Problem statement →
Among the entries below, find all lines that include "agent" and copy them.

Source data →
- Opening Delimiter -
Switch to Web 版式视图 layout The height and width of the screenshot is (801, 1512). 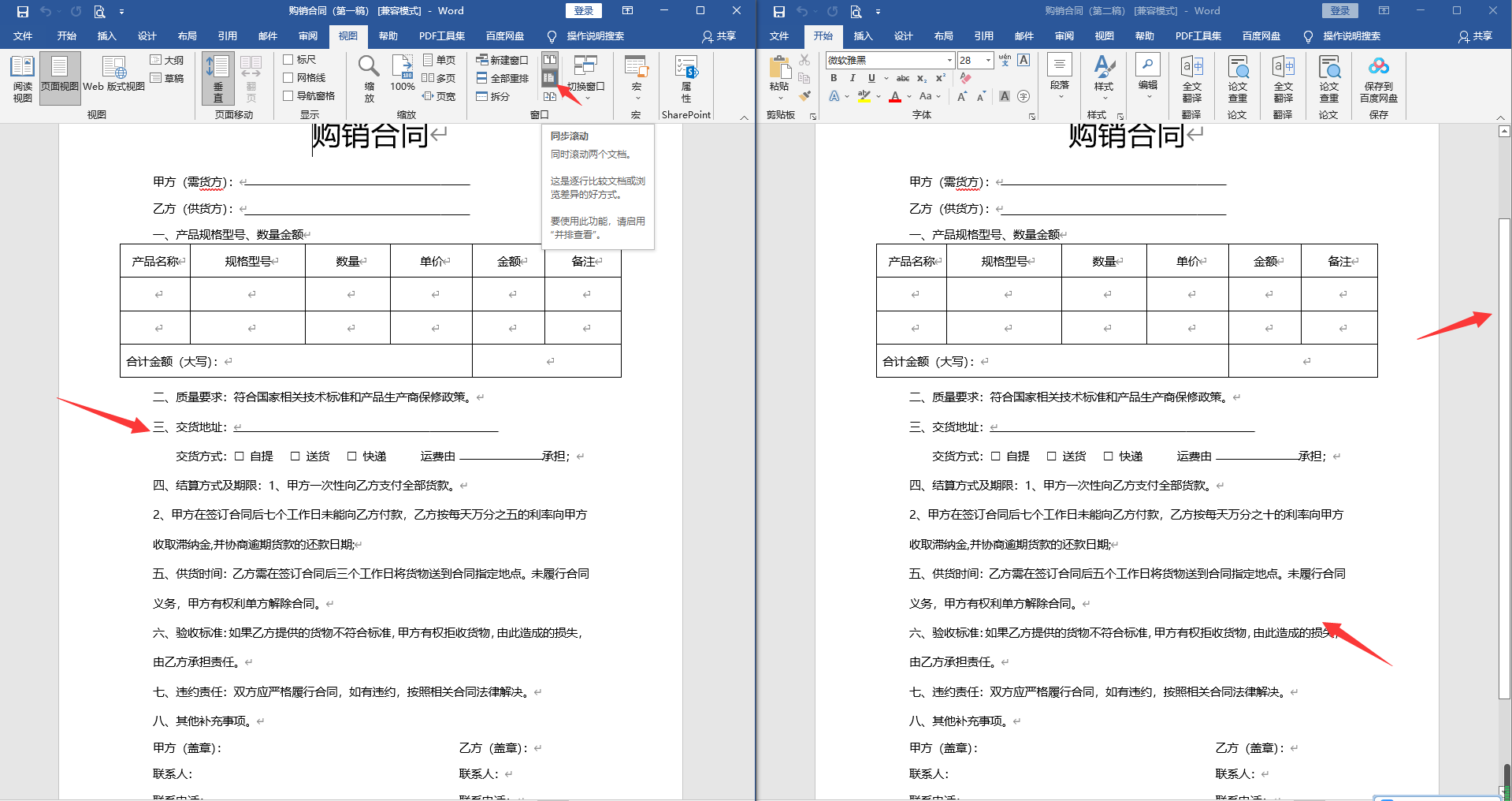pos(113,75)
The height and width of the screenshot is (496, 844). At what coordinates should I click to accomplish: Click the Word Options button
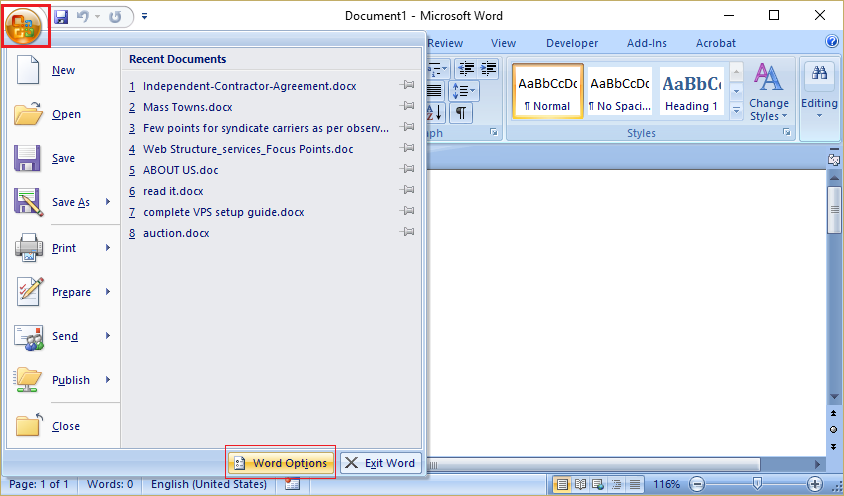pyautogui.click(x=280, y=463)
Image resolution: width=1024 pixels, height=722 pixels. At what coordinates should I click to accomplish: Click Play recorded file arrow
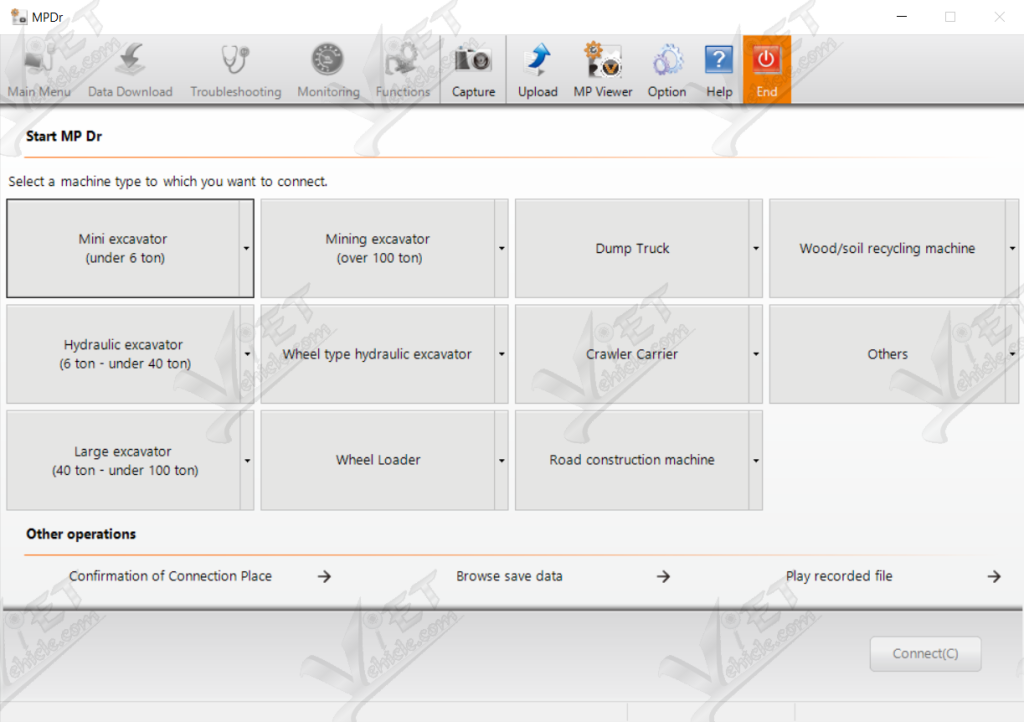point(993,576)
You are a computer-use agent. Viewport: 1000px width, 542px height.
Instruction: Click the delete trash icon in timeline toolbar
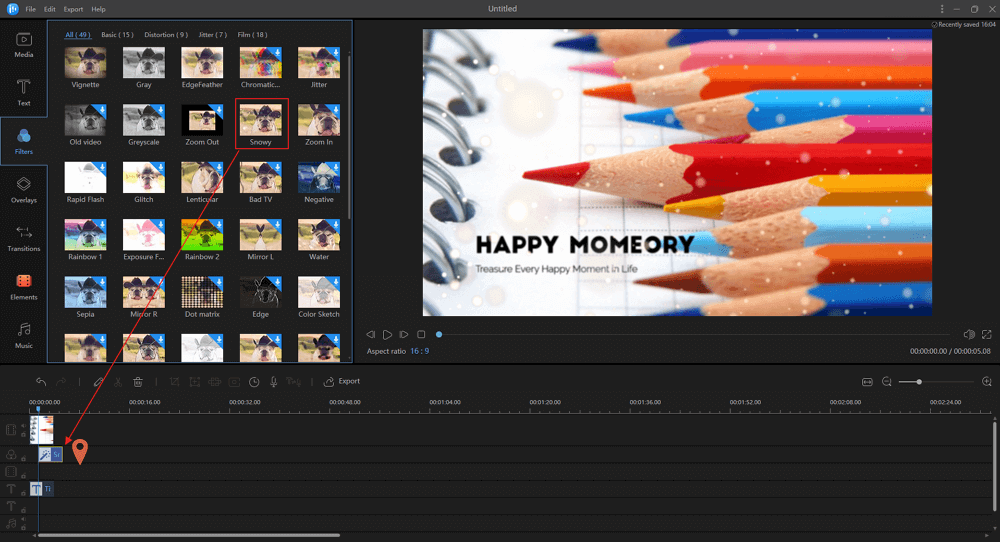coord(138,382)
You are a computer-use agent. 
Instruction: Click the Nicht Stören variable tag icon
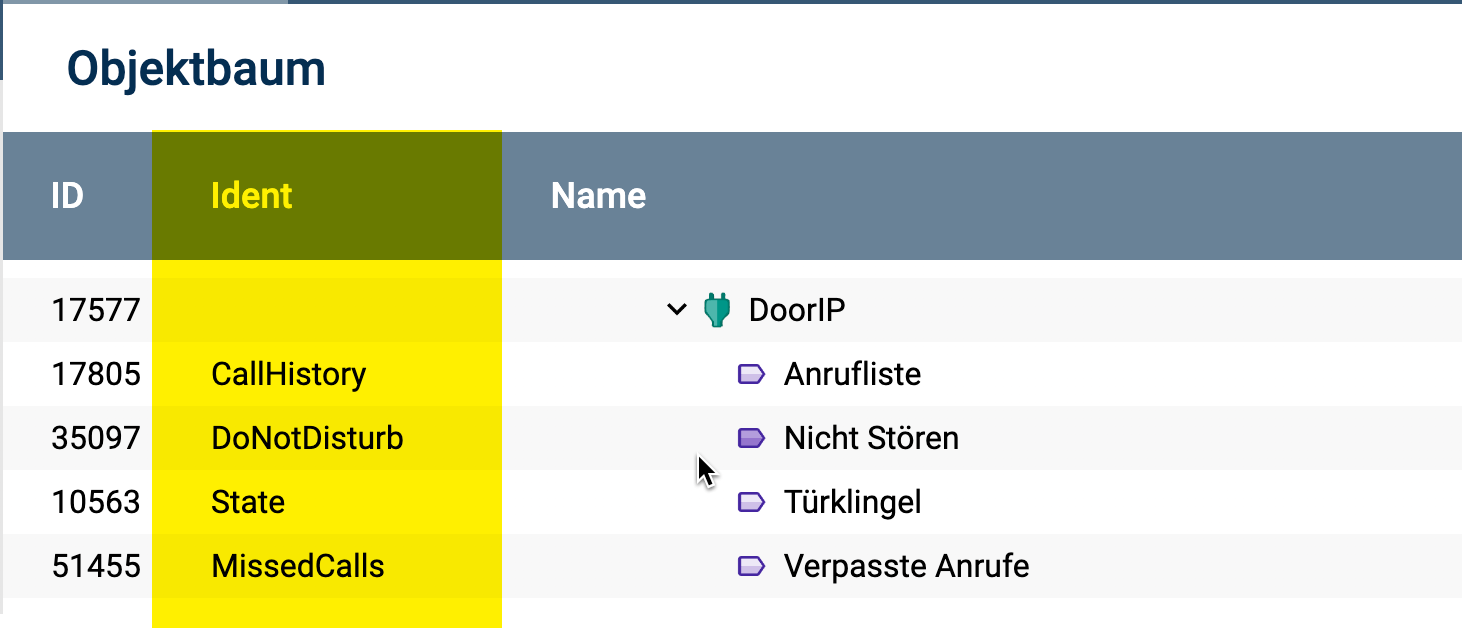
- Closing Delimiter -
Response area →
You are a computer-use agent. Viewport: 1000px width, 542px height.
You are a computer-use agent. 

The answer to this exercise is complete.